NoFilter: escalation di privilegi
La Windows Filtering Platform è un insieme di API e servizi che consentono di creare codice per filtrare o modificare i dati di rete prima di raggiungere la destinazione. Questa possibilità viene sfruttata ad esempio in software per il monitoraggio di rete, sistemi di intrusion detection e firewall.
I ricercatori hanno sviluppato tre attacchi che consentono di ottenere privilegi elevati con il tool NoFilter, senza lasciare tracce evidenti e senza essere bloccati dalle soluzioni di sicurezza. Il primo metodo permette di usare WFP per duplicare i token di accesso che identificano gli utenti e i loro permessi.

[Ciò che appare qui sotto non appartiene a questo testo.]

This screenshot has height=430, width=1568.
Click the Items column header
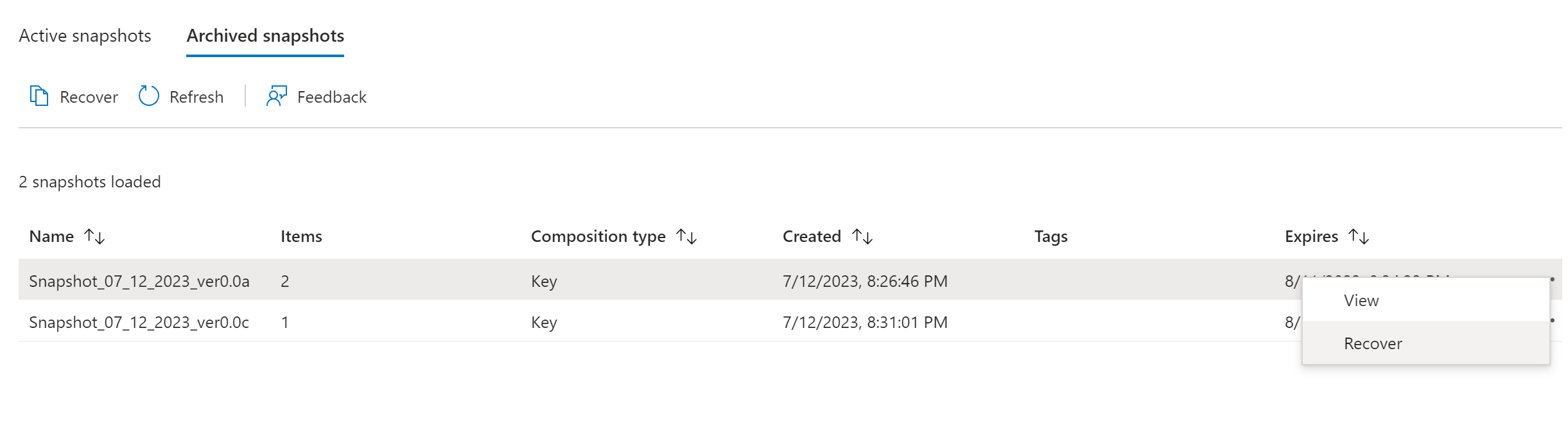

Il secondo metodo permette di ottenere privilegi SYSTEM tramite una connessione IPSec e il servizio Print Spooler. Il terzo metodo, infine, consente di ottenere un token SYSTEM di un altro utente collegato al sistema. Queste tre tecniche potrebbero essere utilizzate per l’esecuzione di codice arbitrario e per effettuare un movimento laterale nella rete locale.
I ricercatori forniscono alcuni suggerimenti per rilevare gli attacchi. Come detto, Microsoft non rilascerà nessuna patch in quanto il funzionamento della WFP è corretto per design.